Lowering of trichosanthin immunogenicity by site-specific coupling to dextran

Abstract

Trichosanthin is a type I ribosome-inactivating protein possessing a broad spectrum of biological and pharmacological activities. Therapeutic use of this compound is hampered by its immunogenicity. It was shown earlier that coupling of dextran to trichosanthin can increase plasma half-life and reduce antigenicity. However, the site where dextran attaches to trichosanthin cannot be controlled; ideally, it should be at or near the antigenic determinant. The present study attempted to couple dextran to trichosanthin at a potential antigenic site. By site-directed mutagenesis, two sites, R29 and K173, were replaced by cysteine, and dextran was coupled to the newly created cysteine residues. The dextran–trichosanthin complex retained 50% of abortifacient activity and had a mean residence time in rats 27-fold longer than natural trichosanthin. Acute hypersensitivity reaction in guinea pigs was reduced greatly after coupling of K173C (a trichosanthin mutant with lysine-173 replaced by cysteine) to dextran.

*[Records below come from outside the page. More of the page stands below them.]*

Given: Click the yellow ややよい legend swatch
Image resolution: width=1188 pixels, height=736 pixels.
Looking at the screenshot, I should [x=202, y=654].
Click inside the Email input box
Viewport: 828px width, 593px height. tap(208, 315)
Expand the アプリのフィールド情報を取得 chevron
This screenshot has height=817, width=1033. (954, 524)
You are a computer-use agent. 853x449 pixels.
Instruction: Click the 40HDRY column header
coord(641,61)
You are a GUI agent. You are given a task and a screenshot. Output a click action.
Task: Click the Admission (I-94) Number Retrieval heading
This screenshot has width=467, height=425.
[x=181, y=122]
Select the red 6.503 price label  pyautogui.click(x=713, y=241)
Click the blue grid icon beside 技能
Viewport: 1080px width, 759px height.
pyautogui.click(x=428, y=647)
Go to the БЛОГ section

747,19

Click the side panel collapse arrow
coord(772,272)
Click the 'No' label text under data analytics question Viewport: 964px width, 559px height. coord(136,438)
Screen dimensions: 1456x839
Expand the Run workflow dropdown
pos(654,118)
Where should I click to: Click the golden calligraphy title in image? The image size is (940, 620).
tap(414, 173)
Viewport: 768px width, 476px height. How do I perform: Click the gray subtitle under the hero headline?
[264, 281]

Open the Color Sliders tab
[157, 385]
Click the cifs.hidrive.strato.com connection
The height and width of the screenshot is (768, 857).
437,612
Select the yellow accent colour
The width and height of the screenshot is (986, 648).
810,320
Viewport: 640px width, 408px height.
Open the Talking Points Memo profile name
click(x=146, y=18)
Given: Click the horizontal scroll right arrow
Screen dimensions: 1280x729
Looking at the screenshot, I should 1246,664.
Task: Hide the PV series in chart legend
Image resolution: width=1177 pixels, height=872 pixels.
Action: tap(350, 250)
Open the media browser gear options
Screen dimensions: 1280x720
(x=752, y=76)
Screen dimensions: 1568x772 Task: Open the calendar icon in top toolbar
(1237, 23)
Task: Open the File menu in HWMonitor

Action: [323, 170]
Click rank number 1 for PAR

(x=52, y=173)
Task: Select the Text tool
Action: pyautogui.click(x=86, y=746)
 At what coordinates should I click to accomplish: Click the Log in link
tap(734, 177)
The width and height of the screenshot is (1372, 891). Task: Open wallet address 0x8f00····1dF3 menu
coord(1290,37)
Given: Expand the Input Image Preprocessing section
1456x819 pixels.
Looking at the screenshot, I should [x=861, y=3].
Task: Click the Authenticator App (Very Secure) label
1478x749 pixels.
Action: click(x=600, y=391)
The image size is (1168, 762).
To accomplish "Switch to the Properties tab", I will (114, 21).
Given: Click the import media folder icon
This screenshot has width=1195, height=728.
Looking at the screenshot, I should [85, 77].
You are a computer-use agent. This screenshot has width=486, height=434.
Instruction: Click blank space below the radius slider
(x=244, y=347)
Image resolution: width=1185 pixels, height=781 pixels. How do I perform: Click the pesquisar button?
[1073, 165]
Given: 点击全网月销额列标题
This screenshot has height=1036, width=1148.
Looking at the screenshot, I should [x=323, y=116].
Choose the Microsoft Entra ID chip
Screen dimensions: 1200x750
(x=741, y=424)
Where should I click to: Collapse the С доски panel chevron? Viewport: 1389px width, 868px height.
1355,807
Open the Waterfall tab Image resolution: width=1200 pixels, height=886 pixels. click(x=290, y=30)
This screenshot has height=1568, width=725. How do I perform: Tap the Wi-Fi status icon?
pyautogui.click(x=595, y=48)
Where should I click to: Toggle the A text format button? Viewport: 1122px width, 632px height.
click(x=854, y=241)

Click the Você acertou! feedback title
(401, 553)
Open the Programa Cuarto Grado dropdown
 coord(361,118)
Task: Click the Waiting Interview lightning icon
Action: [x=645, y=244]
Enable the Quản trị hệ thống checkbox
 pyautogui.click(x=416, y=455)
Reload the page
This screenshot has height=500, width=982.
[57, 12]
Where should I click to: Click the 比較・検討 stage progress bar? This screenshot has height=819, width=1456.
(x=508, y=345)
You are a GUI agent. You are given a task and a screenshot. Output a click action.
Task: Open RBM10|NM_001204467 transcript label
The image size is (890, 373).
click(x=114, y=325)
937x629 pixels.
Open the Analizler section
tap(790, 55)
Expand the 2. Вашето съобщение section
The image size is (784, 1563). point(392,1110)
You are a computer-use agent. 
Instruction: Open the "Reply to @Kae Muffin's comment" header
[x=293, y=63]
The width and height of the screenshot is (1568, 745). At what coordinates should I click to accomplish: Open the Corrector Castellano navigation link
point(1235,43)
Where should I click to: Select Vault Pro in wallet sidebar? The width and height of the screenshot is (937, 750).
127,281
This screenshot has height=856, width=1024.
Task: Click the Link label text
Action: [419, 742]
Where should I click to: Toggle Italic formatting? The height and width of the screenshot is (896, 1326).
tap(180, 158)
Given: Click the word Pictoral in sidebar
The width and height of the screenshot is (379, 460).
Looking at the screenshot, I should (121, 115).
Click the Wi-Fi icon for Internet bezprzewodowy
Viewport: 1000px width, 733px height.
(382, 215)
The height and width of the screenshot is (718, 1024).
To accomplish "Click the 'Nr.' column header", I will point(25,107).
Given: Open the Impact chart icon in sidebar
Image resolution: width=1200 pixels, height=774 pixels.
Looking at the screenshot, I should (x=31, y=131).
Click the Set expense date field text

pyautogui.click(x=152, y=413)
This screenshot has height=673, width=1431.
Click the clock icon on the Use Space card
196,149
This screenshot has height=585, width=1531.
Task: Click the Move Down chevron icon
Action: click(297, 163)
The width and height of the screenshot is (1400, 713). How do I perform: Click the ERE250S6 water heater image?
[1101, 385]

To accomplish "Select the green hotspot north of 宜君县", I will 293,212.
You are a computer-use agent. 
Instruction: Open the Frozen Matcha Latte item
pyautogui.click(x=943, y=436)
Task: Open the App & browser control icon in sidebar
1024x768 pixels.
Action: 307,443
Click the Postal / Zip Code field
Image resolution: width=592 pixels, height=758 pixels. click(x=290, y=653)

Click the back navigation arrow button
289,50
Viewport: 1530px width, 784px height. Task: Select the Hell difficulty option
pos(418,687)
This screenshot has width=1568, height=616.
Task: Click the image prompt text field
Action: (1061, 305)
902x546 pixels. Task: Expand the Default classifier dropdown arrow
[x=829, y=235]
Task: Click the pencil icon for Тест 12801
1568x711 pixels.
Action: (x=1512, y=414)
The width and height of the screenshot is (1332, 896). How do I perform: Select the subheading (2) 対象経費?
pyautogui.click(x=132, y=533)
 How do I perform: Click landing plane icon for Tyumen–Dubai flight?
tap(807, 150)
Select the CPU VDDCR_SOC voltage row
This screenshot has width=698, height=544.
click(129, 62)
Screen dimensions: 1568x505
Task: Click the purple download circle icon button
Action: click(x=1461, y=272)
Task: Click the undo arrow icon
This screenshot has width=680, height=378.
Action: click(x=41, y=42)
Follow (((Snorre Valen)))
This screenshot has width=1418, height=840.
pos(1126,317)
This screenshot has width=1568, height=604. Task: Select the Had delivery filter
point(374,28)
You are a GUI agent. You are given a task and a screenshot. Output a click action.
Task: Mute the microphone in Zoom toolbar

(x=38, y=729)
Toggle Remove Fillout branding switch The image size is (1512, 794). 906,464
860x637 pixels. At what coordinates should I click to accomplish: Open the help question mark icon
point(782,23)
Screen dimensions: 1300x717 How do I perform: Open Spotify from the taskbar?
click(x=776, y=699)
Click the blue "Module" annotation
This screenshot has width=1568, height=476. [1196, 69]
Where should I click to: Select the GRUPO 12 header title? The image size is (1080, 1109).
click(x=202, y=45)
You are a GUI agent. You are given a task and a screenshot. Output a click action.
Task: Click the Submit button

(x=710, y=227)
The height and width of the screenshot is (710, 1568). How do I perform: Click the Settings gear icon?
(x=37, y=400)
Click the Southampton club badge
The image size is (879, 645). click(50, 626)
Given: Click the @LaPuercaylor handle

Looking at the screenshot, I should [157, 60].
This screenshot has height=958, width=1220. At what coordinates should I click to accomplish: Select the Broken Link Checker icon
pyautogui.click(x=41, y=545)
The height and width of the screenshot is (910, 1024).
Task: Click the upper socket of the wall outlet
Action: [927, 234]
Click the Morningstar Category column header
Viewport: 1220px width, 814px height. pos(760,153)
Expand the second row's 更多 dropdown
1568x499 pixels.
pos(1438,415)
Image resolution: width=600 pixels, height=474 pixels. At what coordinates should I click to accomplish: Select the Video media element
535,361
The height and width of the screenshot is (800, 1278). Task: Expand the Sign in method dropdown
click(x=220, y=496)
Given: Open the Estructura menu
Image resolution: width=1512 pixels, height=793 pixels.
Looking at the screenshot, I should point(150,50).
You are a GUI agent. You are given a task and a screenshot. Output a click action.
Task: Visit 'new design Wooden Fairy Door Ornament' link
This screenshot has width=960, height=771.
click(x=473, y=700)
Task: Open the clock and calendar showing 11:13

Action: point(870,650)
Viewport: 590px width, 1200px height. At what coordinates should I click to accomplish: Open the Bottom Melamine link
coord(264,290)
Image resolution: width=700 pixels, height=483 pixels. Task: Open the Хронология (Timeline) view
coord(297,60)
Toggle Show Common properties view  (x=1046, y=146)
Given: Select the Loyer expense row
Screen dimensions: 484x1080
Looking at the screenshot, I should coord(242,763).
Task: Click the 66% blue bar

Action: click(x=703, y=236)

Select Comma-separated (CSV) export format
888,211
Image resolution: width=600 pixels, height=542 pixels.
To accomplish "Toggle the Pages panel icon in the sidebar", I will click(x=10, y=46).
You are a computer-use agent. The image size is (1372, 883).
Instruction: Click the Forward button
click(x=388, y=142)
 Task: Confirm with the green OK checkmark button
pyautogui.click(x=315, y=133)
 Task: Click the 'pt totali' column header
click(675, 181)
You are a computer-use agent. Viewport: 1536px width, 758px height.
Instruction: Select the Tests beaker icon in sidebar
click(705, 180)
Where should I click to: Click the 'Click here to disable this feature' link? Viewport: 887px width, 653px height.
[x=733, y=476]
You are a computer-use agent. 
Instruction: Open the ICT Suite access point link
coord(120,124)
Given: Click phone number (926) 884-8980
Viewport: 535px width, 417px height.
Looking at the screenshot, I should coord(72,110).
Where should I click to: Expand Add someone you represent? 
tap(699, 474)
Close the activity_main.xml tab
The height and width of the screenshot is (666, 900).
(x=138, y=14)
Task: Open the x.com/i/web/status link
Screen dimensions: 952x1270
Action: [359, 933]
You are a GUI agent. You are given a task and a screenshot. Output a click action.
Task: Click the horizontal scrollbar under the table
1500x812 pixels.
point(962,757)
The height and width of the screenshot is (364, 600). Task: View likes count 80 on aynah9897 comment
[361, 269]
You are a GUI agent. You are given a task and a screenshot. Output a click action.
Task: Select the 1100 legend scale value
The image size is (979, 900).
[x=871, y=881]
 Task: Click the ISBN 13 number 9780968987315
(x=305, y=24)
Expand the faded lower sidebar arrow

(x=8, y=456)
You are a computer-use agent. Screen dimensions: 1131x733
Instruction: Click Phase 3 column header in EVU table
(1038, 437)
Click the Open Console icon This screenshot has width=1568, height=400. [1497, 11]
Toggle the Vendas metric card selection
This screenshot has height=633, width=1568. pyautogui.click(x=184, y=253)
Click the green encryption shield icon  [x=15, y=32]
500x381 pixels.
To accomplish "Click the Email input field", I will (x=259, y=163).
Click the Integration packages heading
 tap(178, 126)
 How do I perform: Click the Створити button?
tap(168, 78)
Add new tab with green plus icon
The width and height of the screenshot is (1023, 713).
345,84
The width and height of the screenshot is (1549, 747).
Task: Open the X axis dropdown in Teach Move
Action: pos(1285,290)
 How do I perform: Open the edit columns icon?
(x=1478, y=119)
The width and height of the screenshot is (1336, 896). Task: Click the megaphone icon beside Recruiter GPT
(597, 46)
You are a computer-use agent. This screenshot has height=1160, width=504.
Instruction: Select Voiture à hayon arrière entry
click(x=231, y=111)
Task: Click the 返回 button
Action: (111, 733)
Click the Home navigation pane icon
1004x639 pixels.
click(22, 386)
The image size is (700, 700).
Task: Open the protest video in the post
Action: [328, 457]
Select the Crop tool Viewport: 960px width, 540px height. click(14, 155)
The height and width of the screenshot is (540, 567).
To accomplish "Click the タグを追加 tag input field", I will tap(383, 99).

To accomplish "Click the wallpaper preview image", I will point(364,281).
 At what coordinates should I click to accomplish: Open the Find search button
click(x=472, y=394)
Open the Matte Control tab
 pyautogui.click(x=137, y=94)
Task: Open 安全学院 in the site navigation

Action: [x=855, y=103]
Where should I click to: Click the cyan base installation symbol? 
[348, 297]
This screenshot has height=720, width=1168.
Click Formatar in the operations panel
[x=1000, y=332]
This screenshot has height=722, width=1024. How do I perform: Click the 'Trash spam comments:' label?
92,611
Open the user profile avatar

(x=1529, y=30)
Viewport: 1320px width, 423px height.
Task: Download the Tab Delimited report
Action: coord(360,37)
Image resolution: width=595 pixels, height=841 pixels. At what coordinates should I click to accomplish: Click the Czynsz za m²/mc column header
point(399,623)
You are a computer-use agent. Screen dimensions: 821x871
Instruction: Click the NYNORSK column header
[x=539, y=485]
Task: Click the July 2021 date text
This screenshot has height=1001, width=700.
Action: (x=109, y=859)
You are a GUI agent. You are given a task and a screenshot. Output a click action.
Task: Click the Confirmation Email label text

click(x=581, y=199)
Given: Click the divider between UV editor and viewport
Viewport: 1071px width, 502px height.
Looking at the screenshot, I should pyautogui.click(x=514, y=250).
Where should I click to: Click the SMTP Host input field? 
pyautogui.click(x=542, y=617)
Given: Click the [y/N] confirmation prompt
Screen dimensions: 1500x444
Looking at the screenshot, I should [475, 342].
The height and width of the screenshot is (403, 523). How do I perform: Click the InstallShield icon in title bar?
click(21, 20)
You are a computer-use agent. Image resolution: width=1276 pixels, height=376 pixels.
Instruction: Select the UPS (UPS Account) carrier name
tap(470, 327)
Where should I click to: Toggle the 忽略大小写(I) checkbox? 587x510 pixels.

Compared with natural trichosanthin, dextran-K173C had a decrease in IgG and IgE response, whereas the coupling of R29C (a trichosanthin mutant with arginine-29 replaced by cysteine) to dextran did not show significant reduction of immunogenicity. This suggests that K173 but not R29 is located at or near an antigenic determinant. This study has demonstrated an alternative approach for mapping of antigenic determinants. The information obtained is also useful in producing an improved trichosanthin derivative for therapeutic use.